I feel Adam’s strong arm around me, the warmth of his finger gently moving over the backs of my knuckles.

“Did Miriam ever attempt to contact Orca?” Adam asks.

Aunt Sara shrugs and shakes her head. “I wouldn’t know. We haven’t been very close since she divorced Orca’s father. She moved to the city and dove headfirst into the rat race. She works at a magazine now, on the board of directors.”

My mind is reeling, trying to keep up. When I finally manage to speak, my voice is thick with tears. “Did she… want me? To live with her, I mean?”

Aunt Sara presses her lips into a thin line, looking down at the old photographs scattered across the coffee table. “The divorce was handled quietly. Miriam didn’t want to disrupt your life.”

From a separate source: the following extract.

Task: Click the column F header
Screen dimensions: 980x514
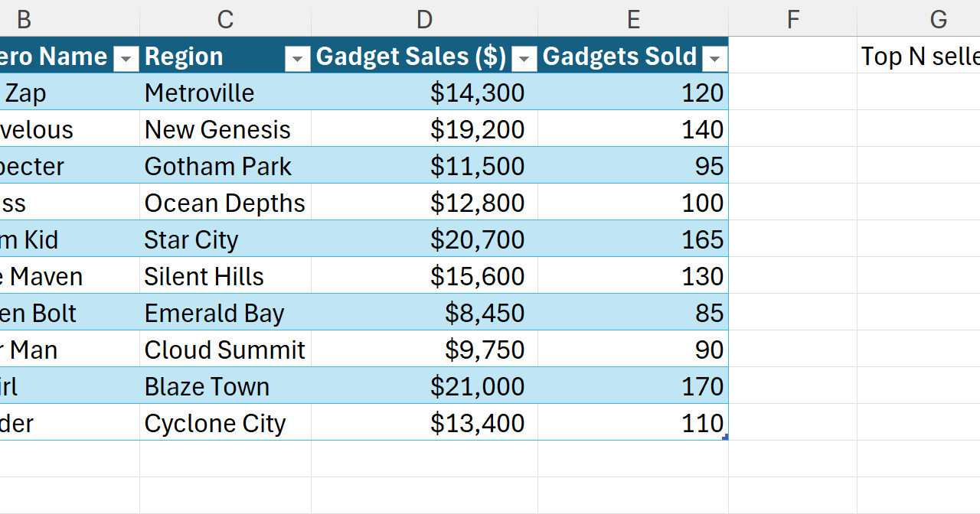Action: click(x=792, y=19)
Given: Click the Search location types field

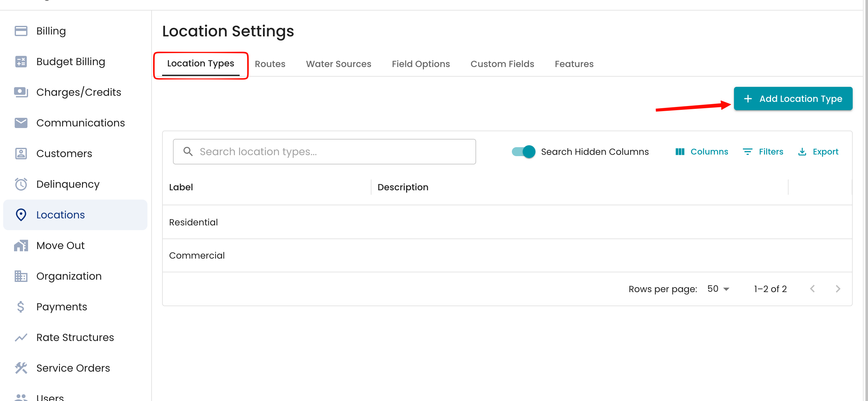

“In other words, she didn’t want me.”

Aunt Sara leans forward to look me straight in the eyes. “Your mother loved you. It was never a question of whether or not she wanted you. She just didn’t want that kind of life. I didn’t support her decision, Orca. I thought she was making a huge mistake, giving up on Lawrence and the life they could have had together. I tried to talk her into giving it another chance, but that’s the thing about Miriam. Once she’s made up her mind, she has made it. And there’s no convincing her otherwise.”

I swallow hard, a pang of hurt lancing through my heart. “I understand.”

But I don’t.

I never will.

* * *

24 Washington Blvd., Suite 103, Seattle, WA.

I watch the address flutter in the wind, caught between my fingers. Aunt Sara wrote it on a scrap of paper before we left. In case you want to look her up. She also wrote Mama’s phone number beneath the word “Seattle.” Now I stand at the ferry railing, wondering if I should let the paper slip from my fingers and fall into the sea.